For class today, you read a chapter on Exploratory Data Analysis from the book "Doing Data Science." Today, we'll be walking through an analysis of the same data presented in that chapter and extending it with Multiple Hypothesis testing.
Don't forget to fil out the response form.
Also - you may want to install scipy while we're talking about hypothesis testing: sudo apt-get install python-scipy
Hypothesis testing is a powerful tool used in statistical analysis to support claims like "Drug X is better than Drug Y", or "Campers who attend a safety course led by a talking bear are effective at preventing forest fires." You'll see questions about whether or not an experiment was effective or results from two processes are different all over the place in your data science career.
Hypothesis testing allows us to answer these questions with statistical rigor. Generally, we establish a "null hypothesis", and then conduct a test which will tell us, given the data, whether or not we can reject this null hypothesis. Usually, the null hypothesis is something like "These two drugs are the same." or "This measure's mean is no different than zero."

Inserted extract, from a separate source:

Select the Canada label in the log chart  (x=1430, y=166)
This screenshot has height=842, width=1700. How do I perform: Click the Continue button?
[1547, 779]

We're going to work with one such tool, namely the Student's Two-Sample t-Test.
This was not a test designed for students, instead, it was designed by a statistician William Gosset who published under the pseudonym "Student," while working for the Guinness brewing company.

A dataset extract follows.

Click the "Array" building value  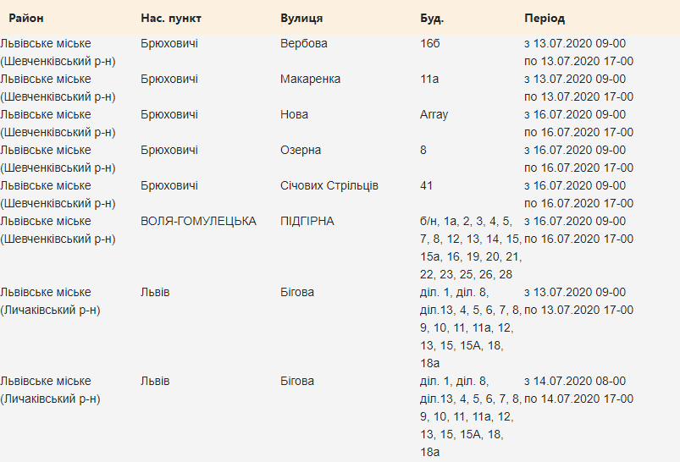[434, 114]
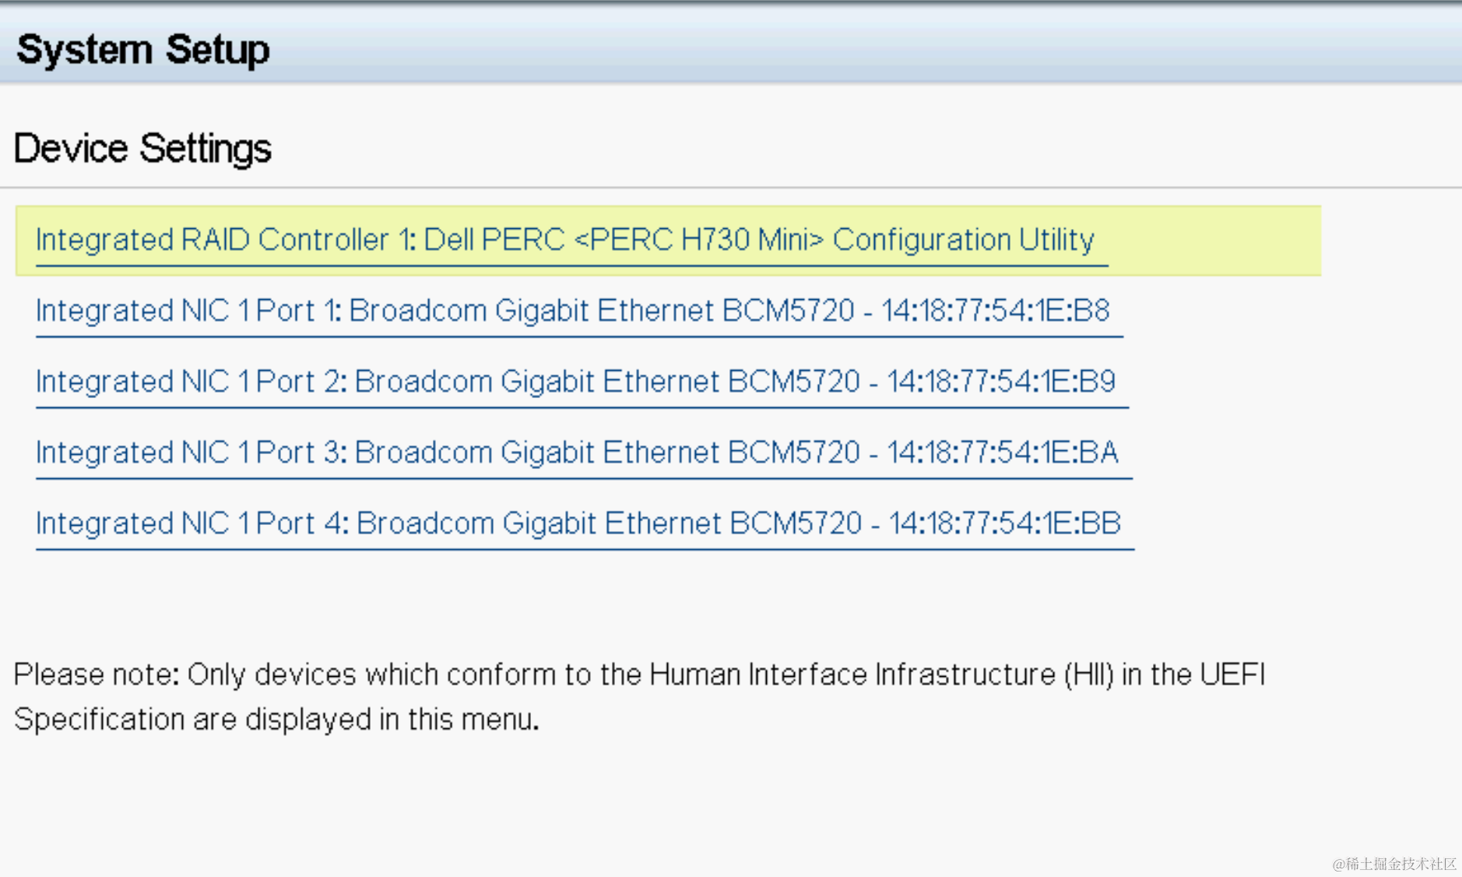
Task: Click 'Configuration Utility' in the RAID entry
Action: [963, 240]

Student's t-Test is used when comparing samples of normally distributed variables. This assumption of normality is important, but not strict. If the data is very much not normally distributed, a non-parameteric method (that is, distribution agnostic) like the Wilcoxon signed-rank test can be used. We are looking at Welch's t-Test, a variant of the classic Student's test which allows for two samples of different size, and possibly different variance.
To perform a t-Test, we compute a "t statistic" or "t score" with the two samples as input, the formula is:
$t = \frac{mean(X_1) - mean(X_2)}{s_{X_1-X_2}}$
where $s_{X_1-X_2} = \sqrt{\frac{s^2_1}{n_1} + \frac{s^2_2}{n_2}}$, and $s_i$ is the sample standard deviation of sample $i$ and $n_i$ is the size of sample $i$.
This score comes from a T-distribution, which looks like a normal distribution but with fatter tails. If the two samples are similar, the t-statistic will be close to 0. If they're not, the t-statistic will be high in absolute value.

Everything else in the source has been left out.